There are several tips that may help you get the job done quickly and effectively.
Grabbing a bottle of cleaning solution is actually the wrong technique that can even damage the most expensive machines from your house.
1. Read the manual carefully
Always check the owner’s manual first in order to maintain the integrity and appearance of your stainless steel appliances. Furthermore, it might be the only way you are 100 percent sure you’re going to do a good job.
2. Stainless Steel Cleaners on the market don’t actually clean
Silva-Nash, EVP of Molly Maid of Greater Little Rock and Northwest Arkansas, a Neighborly company says that Stainless steel “cleaners” are generally polishers, not cleaners. So they don’t actually clean, in order to clean the stainless steel surface, you’ll have to use something else.
Water and soap remain the key ingredients for a clean surface. Then use a little bit of oil or polish, if desired.
3. A soft cloth cleans better
A clean, soft cloth is recommended when you clean stainless steel appliances. Also, steel wool or a scouring pad on stainless steel is not at all recommended because they can scratch the surface.
4. Follow the grain direction
The faint lines you see on your appliances which look like a slight texture to the surface are called grain. Experts recommend always cleaning in the direction of the grain in order to prevent scratching and enhance shine.

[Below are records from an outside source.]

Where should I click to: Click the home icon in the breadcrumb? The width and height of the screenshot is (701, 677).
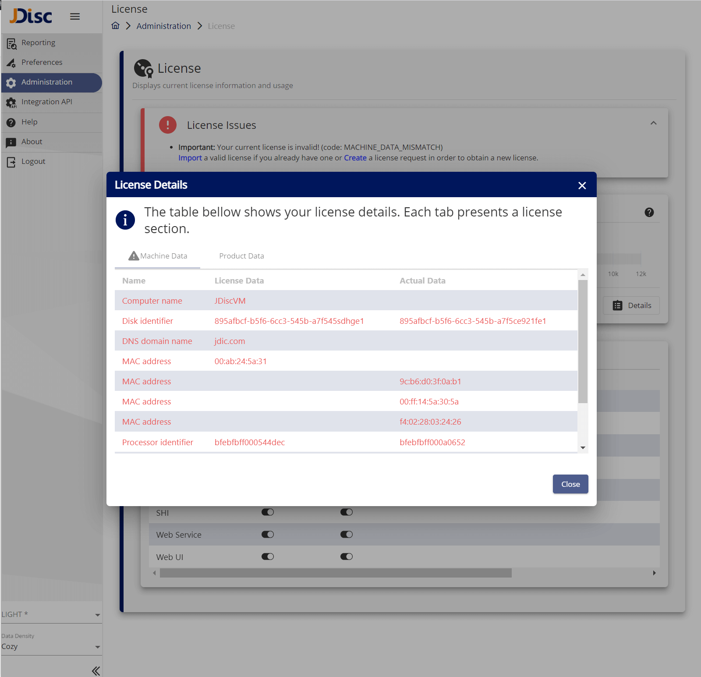[115, 25]
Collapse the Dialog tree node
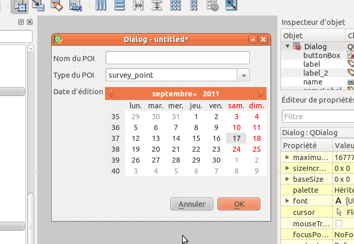 [x=288, y=47]
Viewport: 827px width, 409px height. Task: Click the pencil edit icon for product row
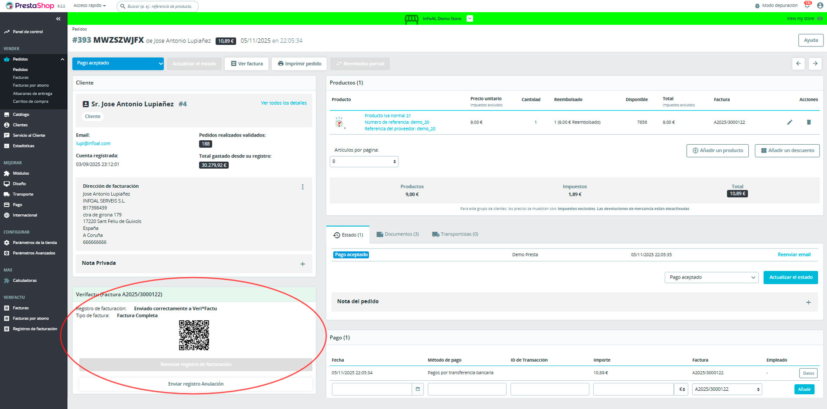click(790, 122)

Tips to correctly clean stainless steel appliances at home
- A little bit of water and dish soap coupled with a microfiber cloth will be just what you need. You don’t need fancy equipment.

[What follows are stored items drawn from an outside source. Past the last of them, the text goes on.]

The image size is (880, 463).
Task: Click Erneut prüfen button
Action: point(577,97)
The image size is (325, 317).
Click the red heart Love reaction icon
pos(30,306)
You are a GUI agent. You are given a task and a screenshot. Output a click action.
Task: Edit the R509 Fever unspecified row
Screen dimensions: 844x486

- You can use a spray bottle in which you can add warm water and several drops of dish soap.
- Spray the appliances with the soap mixture. Wipe off the soap mixture in the direction of the grain using a soft microfiber cloth.
- After you cleaned the surface, dip your cloth (you can use the same one) into a bit of mineral oil, or even coconut or olive oil in order to give it a nice shine. Less is more, in this case, you don’t need a lot of oil.
- Using an oiled-up cloth, wipe in the direction of the grain across the entire surface. shiny new stainless steel will be revealed while the remaining marks will disappear.
Vinegar is used to clean different kinds of surfaces, but it is not recommended for stainless steel appliances. “Anything acidic will trip the shine off of your appliance, and possibly make it vulnerable to more damage.” cautions Silvia Nash. But there are exceptions too: You can use diluted vinegar to clear the buildup.
And for very dirty and greasy appliances that aren’t focal points of your kitchen, such as stainless steel grill grates, you can use a mixture of baking soda and vinegar, says Shirley Langridge, appliance cleaning expert.
Now you know almost everything about cleaning the stainless steel appliances, it’s time to get the job done!